A Coast Guardsman since 1995, Whelan is also a certified medical care provider. And he has helped with Team Rubicon’s COVID-19 response in California, pitching in with relief efforts at food pantries.
So he submitted his name when the group put out a call for qualified professionals. He has not yet been tapped by the organization, or any of the others he reached out to.
David Burke, Team Rubicon’s chief programs officer, said that despite Whelan’s background, he has yet to be a good fit for one of the organization’s teams.
“Prior participation is always valued and appreciated. The rest of the vetting and application process is to make sure we don’t put anyone in situations where they would be uncomfortable and unsafe,” Burke said.
After being turned away by relief groups, Whelan decided to travel to Poland on his own. Two days after he landed in Warsaw, he had already found a way to be useful.
Operating out of the Polish capital’s central train station, he was issued a neon-yellow vest and a paper badge with the word “Volunteer” and its Polish and Ukrainian translations.
As refugees from Ukraine arrived by the hundreds, Whelan — and Juno, who he tucked into his jacket — helped direct them to desks offering services including travel coordination, government resources and temporary housing.

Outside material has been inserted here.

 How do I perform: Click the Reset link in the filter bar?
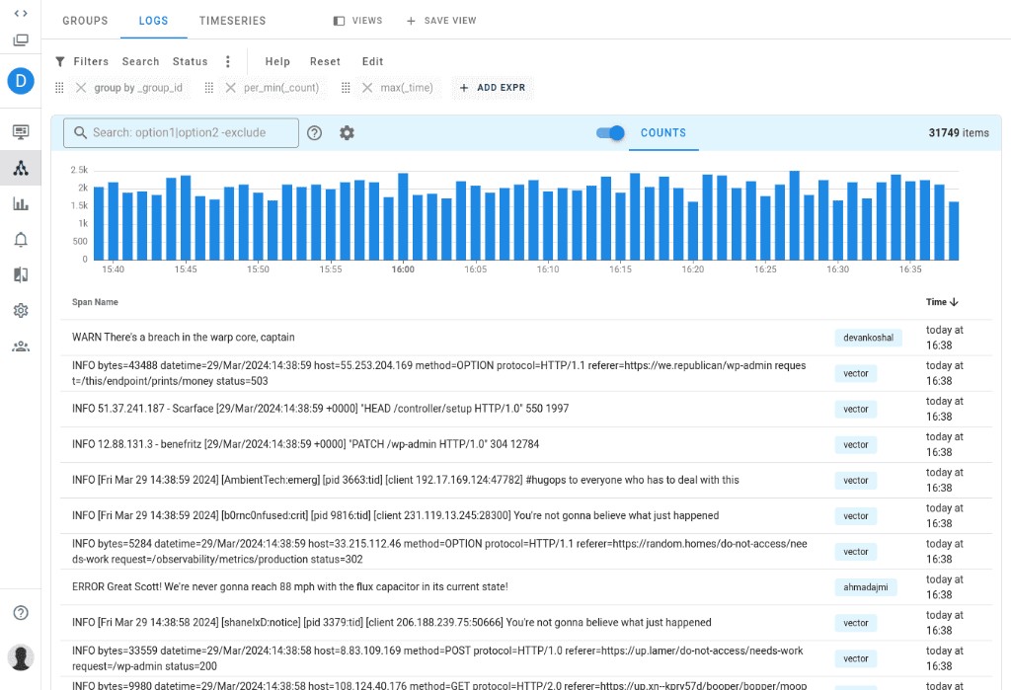[325, 60]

“There’s periods where it slows down,” Whelan said in a WhatsApp message, “and then periods where you have hordes of people trying to get information.”
But even the skills of Team Rubicon’s carefully selected squads are not always used in the ways they expected.
“We came here expecting something that was not the reality, so I think we had to take a beat, and we had to check our assumptions and engage in a very humble, thoughtful way,” Nelson said.
From the dark, eerie bunker, she had some advice for anyone considering travel to Ukraine.
“Don’t just show up,” Nelson said. “There are too many mavericks here. There are too many people who are like, ‘I’m a paramedic, I’m a veteran, I’m going to come here and help.’ Find, legitimize and apply to the right organization.”
Or perhaps stay home.
“Maybe just donating your money to organizations that know what they’re doing and are engaging the community is the best thing to do,” she said.